Heartland Group Holdings Limited (Heartland) (NZX/ASX: HGH) provides the attached Capital Change

Notice pursuant to NZX Listing Rule 3.17. This notice relates to the issue of 131,949,647 ordinary

shares under the placement and institutional entitlement offer announced on 8 April 2024, and as

consideration for the acquisition of shares in Alex Corporation Limited.


For the purposes of NZX Listing Rule 4.17.9(c), Heartland notes that, consistent with the Corporate

Action Notice released on 8 April 2024, eligible institutional shareholders were invited to participate

in the placement component of the offer.
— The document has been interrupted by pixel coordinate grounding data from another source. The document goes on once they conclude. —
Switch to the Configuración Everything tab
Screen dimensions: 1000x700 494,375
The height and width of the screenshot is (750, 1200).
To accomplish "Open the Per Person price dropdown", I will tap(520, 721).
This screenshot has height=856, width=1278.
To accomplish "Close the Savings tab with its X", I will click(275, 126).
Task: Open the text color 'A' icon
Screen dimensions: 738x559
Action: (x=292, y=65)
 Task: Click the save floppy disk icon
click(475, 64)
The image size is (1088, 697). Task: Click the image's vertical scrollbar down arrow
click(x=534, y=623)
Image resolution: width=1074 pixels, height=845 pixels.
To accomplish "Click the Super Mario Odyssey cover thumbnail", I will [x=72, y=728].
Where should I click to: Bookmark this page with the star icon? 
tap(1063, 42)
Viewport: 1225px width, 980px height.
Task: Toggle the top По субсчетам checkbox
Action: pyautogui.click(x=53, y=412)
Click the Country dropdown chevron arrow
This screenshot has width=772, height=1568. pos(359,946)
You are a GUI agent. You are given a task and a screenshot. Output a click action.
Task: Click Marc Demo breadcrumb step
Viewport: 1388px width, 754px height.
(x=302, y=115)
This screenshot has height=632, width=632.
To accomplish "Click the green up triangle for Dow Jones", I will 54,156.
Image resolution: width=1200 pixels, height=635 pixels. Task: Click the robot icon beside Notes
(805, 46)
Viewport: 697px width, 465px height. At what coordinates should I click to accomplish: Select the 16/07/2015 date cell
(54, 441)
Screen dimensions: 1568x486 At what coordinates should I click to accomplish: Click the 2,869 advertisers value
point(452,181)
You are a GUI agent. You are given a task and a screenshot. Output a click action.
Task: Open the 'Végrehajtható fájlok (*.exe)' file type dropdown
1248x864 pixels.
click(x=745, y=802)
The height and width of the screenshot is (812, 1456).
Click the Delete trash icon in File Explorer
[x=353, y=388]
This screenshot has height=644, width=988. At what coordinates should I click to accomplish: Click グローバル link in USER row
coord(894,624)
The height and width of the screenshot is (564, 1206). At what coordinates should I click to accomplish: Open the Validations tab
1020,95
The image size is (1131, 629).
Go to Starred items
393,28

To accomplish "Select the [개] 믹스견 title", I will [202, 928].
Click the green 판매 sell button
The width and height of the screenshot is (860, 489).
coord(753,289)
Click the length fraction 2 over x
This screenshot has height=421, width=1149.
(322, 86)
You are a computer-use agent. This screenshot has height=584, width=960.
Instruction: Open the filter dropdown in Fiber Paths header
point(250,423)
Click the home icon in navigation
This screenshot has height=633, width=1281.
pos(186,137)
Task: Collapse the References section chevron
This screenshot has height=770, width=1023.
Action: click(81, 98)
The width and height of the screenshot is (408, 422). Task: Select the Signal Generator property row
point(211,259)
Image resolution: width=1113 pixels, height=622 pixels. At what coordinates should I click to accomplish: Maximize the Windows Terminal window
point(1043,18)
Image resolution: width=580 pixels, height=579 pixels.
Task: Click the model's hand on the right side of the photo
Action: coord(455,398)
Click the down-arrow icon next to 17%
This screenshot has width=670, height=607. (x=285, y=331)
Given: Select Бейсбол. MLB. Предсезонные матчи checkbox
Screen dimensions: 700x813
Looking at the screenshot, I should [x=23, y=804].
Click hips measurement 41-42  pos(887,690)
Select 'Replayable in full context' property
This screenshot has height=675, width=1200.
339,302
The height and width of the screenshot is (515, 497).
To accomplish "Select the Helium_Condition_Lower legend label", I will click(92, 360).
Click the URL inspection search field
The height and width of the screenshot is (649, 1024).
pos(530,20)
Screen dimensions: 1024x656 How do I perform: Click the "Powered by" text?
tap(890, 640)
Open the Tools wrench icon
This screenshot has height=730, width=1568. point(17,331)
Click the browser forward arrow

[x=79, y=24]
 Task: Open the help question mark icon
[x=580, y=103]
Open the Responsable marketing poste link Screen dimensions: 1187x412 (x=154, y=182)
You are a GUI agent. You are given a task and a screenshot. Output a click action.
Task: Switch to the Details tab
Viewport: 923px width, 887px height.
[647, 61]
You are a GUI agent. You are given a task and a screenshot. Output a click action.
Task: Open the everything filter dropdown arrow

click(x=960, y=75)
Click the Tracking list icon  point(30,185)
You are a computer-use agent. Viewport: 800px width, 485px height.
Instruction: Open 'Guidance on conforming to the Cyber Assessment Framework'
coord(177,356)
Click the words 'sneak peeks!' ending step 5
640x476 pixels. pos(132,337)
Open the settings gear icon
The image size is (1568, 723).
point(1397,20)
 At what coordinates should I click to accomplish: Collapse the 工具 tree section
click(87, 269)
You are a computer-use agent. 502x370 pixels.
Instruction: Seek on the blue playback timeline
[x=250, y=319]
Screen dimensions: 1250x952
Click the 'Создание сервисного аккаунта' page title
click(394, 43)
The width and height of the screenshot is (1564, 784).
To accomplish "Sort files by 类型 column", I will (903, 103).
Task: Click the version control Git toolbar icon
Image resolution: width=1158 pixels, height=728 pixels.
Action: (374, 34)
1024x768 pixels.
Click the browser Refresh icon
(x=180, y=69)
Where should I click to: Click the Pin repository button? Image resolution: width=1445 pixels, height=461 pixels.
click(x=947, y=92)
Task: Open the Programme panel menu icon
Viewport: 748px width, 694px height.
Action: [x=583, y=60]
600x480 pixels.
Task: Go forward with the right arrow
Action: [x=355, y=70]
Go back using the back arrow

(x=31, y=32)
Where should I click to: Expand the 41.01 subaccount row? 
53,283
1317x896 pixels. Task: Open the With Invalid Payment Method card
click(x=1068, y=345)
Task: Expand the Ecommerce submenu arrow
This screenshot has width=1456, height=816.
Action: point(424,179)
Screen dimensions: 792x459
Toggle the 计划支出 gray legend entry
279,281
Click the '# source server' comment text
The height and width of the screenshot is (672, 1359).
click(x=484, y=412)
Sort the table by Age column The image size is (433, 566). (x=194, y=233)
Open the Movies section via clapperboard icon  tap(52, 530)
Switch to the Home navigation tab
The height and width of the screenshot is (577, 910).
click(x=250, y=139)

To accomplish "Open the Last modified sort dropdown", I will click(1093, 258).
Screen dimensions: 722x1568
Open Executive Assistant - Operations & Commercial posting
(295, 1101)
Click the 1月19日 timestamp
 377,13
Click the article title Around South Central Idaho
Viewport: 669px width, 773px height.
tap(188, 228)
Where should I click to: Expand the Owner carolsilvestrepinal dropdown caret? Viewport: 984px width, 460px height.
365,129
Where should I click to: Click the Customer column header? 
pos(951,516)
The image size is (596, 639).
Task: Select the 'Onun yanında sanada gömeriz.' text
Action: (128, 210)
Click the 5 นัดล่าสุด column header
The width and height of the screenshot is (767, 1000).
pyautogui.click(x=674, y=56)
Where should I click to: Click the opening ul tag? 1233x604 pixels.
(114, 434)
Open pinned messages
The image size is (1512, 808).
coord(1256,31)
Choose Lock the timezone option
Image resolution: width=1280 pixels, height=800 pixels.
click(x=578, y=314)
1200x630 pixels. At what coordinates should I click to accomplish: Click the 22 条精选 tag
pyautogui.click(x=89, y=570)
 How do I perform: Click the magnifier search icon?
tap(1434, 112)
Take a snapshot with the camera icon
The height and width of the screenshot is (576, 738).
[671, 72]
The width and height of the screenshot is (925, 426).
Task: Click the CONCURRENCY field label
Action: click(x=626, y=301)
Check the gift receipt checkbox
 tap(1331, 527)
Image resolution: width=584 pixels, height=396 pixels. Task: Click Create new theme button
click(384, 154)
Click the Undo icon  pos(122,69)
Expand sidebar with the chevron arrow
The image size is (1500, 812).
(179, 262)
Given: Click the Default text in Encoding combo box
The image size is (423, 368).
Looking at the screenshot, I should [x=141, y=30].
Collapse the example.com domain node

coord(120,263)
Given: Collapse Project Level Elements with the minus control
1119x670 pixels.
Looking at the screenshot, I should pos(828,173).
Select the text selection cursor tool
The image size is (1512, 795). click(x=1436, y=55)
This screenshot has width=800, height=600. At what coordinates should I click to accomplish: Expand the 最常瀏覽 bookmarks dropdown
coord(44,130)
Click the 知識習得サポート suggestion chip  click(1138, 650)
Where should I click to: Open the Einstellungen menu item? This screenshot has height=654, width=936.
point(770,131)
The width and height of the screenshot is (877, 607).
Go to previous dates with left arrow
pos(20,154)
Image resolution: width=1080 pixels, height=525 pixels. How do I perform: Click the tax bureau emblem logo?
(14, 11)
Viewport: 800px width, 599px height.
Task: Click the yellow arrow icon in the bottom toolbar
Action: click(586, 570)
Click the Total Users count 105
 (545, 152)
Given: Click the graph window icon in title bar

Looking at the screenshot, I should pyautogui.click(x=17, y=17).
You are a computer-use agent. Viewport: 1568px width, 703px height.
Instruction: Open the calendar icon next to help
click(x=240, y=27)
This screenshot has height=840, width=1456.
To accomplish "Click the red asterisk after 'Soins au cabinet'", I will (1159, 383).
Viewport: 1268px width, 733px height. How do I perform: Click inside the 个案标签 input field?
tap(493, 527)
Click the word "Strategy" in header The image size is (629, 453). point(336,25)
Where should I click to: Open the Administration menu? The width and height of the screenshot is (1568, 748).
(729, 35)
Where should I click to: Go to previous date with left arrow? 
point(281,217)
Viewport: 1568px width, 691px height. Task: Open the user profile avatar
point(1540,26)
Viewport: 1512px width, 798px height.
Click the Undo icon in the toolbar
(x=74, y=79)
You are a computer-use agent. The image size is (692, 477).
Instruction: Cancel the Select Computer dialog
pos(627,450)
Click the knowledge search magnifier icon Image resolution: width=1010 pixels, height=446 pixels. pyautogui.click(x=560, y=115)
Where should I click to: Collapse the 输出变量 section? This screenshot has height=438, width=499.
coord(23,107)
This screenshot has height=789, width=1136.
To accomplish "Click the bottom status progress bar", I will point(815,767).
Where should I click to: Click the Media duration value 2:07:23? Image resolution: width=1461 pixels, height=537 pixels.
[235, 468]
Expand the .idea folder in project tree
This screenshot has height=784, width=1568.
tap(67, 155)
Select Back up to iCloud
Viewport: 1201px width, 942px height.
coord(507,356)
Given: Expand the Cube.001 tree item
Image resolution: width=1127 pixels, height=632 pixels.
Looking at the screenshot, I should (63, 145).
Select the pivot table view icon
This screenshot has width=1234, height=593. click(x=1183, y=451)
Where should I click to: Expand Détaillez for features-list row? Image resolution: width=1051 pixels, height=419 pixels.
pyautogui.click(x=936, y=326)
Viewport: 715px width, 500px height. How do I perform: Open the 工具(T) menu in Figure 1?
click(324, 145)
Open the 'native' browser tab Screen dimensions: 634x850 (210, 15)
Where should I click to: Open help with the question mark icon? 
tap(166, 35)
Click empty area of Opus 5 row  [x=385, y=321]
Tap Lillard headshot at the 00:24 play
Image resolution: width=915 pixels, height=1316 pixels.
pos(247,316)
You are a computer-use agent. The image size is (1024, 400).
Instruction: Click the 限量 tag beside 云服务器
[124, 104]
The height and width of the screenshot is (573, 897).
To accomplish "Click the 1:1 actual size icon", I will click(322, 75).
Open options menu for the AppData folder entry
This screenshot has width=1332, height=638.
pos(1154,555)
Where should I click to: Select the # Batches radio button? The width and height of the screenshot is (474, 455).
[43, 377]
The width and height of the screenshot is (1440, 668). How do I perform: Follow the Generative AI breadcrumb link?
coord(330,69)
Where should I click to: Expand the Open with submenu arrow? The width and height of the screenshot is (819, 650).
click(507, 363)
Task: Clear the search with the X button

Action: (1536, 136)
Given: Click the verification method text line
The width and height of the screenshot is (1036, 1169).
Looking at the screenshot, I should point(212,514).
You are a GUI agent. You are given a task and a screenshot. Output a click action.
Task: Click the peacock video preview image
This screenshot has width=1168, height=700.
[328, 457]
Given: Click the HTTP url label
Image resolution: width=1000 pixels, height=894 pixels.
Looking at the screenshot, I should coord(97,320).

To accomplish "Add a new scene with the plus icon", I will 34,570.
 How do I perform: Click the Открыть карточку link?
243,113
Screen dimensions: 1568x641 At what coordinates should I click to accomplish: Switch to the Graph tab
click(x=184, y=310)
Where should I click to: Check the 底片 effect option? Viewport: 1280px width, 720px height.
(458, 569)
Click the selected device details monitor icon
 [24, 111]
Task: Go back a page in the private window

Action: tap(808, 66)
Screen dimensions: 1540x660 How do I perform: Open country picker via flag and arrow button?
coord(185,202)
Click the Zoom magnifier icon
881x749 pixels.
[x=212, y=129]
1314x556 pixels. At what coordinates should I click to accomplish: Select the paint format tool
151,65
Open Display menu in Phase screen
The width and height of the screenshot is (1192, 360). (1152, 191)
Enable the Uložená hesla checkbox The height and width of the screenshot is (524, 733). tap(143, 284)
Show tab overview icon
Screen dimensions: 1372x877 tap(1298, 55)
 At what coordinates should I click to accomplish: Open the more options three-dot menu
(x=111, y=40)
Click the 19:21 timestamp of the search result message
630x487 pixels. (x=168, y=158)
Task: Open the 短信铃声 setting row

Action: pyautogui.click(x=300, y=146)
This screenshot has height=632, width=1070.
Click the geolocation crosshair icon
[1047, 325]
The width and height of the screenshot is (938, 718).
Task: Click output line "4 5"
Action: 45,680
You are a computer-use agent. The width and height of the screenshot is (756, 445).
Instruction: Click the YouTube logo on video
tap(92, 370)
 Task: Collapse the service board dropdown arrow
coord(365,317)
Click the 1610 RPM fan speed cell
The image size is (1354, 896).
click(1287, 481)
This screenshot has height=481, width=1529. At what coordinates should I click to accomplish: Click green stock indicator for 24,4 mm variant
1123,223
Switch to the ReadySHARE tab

As such, one of Heartland’s key objectives and criteria

used in determining allocations in the offer was a best effort to allocate on a pro rata basis to

existing Heartland shareholders who were invited to participate in the placement and who bid for at

least that many shares. As confirmed on 9 April 2024, existing eligible institutional shareholders who

bid for their pro-rata allocation of the Placement were allocated at least that amount of new shares.

Other key objectives and criteria included seeking to introduce and encourage new institutional

investors, including in particular investors based in Australia to further diversify Heartland’s share

register, who are likely to be high quality, long-term supporters of Heartland, as well as those who

showed a high degree of engagement with the offer and Heartland.


There were no significant exceptions or deviations from those objectives and criteria when a

subcommittee of the Heartland board and senior management agreed allocations with Jarden

Securities Limited.


Heartland reminds shareholders that under the retail component of the ANREO, existing eligible

retail shareholders may oversubscribe up to 100% of their entitlements which (subject to available

shortfall) would prevent dilution by the Placement component of the offer.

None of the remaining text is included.